Baptiste encontró a Hesseltine y los llevó a ambos al comedor de oficiales. Era un lugar pequeño y feo, cerca de la resonante cocina. Se sentaron ante una mesa cuadrada sólidamente anclada al suelo, en sillas metálicas cubiertas de vinilo verde y amarillo. Tres oficiales estaban ya allí, servidos por un cocinero con delantal y un gorro de papel rizado.
Baptiste presentó a los oficiales como el segundo oficial, el segundo oficial ayudante y el oficial ejecutivo auxiliar, que era también el más joven del grupo. No dio nombres, y a ellos no pareció importarles. Dos eran europeos, alemanes quizás, y el tercero parecía ruso. Todos hablaban el inglés de la Red.
Desde un principio resultó claro que aquél era el show de Hesseltine. Laura era alguna especie de trofeo de batalla que Hesseltine había conseguido, una tarta de queso rubia para que la cámara se demorara en ella unos momentos en su biografía cinematográfica. Ella no tenía que decir nada…, no se esperaba que lo hiciera. Los tripulantes le lanzaron extrañas miradas en las que se mezclaba confusamente el pesar, la especulación, y alguna especie de auténtico y retorcido temor supersticioso. Se dedicaron a su comida: bandejas para horno microondas cubiertas con papel de aluminio y marcadas en español: «Aero Cubana—Primera clase». Laura tomó su bandeja.
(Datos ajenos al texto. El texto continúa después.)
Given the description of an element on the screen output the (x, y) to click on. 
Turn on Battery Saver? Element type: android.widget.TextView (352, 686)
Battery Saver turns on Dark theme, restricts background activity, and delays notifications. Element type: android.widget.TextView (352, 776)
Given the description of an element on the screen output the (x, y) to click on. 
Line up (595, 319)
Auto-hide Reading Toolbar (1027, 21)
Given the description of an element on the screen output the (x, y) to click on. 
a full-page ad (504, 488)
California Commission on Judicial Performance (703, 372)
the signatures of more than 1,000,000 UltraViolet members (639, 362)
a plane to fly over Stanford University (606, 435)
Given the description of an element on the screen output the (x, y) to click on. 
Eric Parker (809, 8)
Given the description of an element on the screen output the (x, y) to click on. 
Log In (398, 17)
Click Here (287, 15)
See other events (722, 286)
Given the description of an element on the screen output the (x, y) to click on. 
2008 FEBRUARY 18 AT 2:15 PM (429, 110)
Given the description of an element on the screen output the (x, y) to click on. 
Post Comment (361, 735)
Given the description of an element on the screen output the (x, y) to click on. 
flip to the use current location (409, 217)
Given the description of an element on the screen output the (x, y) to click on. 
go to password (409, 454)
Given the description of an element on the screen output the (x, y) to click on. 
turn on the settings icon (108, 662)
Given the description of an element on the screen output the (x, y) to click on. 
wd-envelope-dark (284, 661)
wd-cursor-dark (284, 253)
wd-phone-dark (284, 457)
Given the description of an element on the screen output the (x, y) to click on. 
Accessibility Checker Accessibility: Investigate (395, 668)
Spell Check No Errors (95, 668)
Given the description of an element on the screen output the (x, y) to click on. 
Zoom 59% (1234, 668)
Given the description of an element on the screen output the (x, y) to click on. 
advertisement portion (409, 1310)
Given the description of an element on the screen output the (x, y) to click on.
Aero Cubana. Había volado en la Aero Cubana, con David a su lado y la niña en su regazo. David y Loretta. Oh, Dios…
Los oficiales se mostraron nerviosos al principio, inquietos y excitados ante aquellos desconocidos. Hesseltine rezumaba encanto, y les ofreció un excitante relato de testigo presencial acerca de su ataque al
Ali Khamenei.
Su vocabulario era extraño: todo él a base de «ataques», «impactos» y «blancos», sin mencionar en absoluto los cuerpos humanos quemados y lacerados. Finalmente, su entusiasmo rompió el hielo, y los oficiales empezaron a hablar más libremente, en una cargada jerga que consistía casi exclusivamente en acrónimos.
Había sido un día emocionante para aquellos oficiales del Equipo Rojo. Después de semanas, posiblemente meses, de lo que no podía ser más que inhumano y sofocante tedio, habían lanzado con éxito su ataque y destruido un «difícil blanco móvil». Al parecer, iban a recibir algún tipo de recompensa por ello…, algo que tenía que ver con los «baños de Hollywood», fuera lo que fuese eso. El Equipo Amarillo, ahora de servicio, pasaría su turno de seis horas en una aburrida carrera huyendo a través del fondo del océano índico. En cuanto al Equipo Azul, se habían perdido su oportunidad de entrar en acción y se quejaba amargamente en silencio.